Start of Data supplied

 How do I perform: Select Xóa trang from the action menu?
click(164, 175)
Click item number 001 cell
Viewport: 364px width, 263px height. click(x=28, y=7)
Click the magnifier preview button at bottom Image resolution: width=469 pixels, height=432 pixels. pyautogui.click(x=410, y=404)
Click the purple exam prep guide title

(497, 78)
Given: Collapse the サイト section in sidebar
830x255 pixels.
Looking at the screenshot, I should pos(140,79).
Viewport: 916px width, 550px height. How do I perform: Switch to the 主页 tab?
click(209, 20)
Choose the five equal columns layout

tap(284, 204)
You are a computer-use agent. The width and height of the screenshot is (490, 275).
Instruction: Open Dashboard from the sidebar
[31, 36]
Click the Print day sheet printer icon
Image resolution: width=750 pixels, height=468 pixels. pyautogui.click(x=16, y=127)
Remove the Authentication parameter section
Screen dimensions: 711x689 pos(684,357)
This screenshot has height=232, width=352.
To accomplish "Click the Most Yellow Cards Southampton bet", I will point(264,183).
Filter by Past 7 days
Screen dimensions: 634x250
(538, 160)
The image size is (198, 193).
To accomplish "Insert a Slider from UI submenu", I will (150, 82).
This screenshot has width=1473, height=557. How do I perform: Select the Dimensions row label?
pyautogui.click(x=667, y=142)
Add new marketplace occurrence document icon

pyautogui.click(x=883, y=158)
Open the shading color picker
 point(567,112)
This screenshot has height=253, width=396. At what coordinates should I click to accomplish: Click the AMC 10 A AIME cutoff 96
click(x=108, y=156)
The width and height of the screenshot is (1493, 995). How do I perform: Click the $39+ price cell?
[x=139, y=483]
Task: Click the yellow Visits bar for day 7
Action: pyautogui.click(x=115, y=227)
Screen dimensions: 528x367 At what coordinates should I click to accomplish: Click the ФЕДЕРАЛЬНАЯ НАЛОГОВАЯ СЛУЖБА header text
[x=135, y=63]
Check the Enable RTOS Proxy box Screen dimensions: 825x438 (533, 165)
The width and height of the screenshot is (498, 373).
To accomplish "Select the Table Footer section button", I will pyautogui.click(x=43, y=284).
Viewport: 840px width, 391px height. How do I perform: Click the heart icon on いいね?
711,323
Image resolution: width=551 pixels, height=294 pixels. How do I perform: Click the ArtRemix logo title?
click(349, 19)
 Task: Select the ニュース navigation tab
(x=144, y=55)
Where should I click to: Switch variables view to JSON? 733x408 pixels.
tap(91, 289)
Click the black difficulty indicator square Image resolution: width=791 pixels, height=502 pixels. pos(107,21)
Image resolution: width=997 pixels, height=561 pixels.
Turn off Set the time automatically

End of Data supplied

# Prompt:
What you need to do is repeat every record above exactly.

# Solved exercise:
 How do I perform: Select Xóa trang from the action menu?
click(164, 175)
Click item number 001 cell
Viewport: 364px width, 263px height. click(x=28, y=7)
Click the magnifier preview button at bottom Image resolution: width=469 pixels, height=432 pixels. pyautogui.click(x=410, y=404)
Click the purple exam prep guide title

(497, 78)
Given: Collapse the サイト section in sidebar
830x255 pixels.
Looking at the screenshot, I should pos(140,79).
Viewport: 916px width, 550px height. How do I perform: Switch to the 主页 tab?
click(209, 20)
Choose the five equal columns layout

tap(284, 204)
You are a computer-use agent. The width and height of the screenshot is (490, 275).
Instruction: Open Dashboard from the sidebar
[31, 36]
Click the Print day sheet printer icon
Image resolution: width=750 pixels, height=468 pixels. pyautogui.click(x=16, y=127)
Remove the Authentication parameter section
Screen dimensions: 711x689 pos(684,357)
This screenshot has height=232, width=352.
To accomplish "Click the Most Yellow Cards Southampton bet", I will point(264,183).
Filter by Past 7 days
Screen dimensions: 634x250
(538, 160)
The image size is (198, 193).
To accomplish "Insert a Slider from UI submenu", I will (150, 82).
This screenshot has width=1473, height=557. How do I perform: Select the Dimensions row label?
pyautogui.click(x=667, y=142)
Add new marketplace occurrence document icon

pyautogui.click(x=883, y=158)
Open the shading color picker
 point(567,112)
This screenshot has height=253, width=396. At what coordinates should I click to accomplish: Click the AMC 10 A AIME cutoff 96
click(x=108, y=156)
The width and height of the screenshot is (1493, 995). How do I perform: Click the $39+ price cell?
[x=139, y=483]
Task: Click the yellow Visits bar for day 7
Action: pyautogui.click(x=115, y=227)
Screen dimensions: 528x367 At what coordinates should I click to accomplish: Click the ФЕДЕРАЛЬНАЯ НАЛОГОВАЯ СЛУЖБА header text
[x=135, y=63]
Check the Enable RTOS Proxy box Screen dimensions: 825x438 (533, 165)
The width and height of the screenshot is (498, 373).
To accomplish "Select the Table Footer section button", I will pyautogui.click(x=43, y=284).
Viewport: 840px width, 391px height. How do I perform: Click the heart icon on いいね?
711,323
Image resolution: width=551 pixels, height=294 pixels. How do I perform: Click the ArtRemix logo title?
click(349, 19)
 Task: Select the ニュース navigation tab
(x=144, y=55)
Where should I click to: Switch variables view to JSON? 733x408 pixels.
tap(91, 289)
Click the black difficulty indicator square Image resolution: width=791 pixels, height=502 pixels. pos(107,21)
Image resolution: width=997 pixels, height=561 pixels.
Turn off Set the time automatically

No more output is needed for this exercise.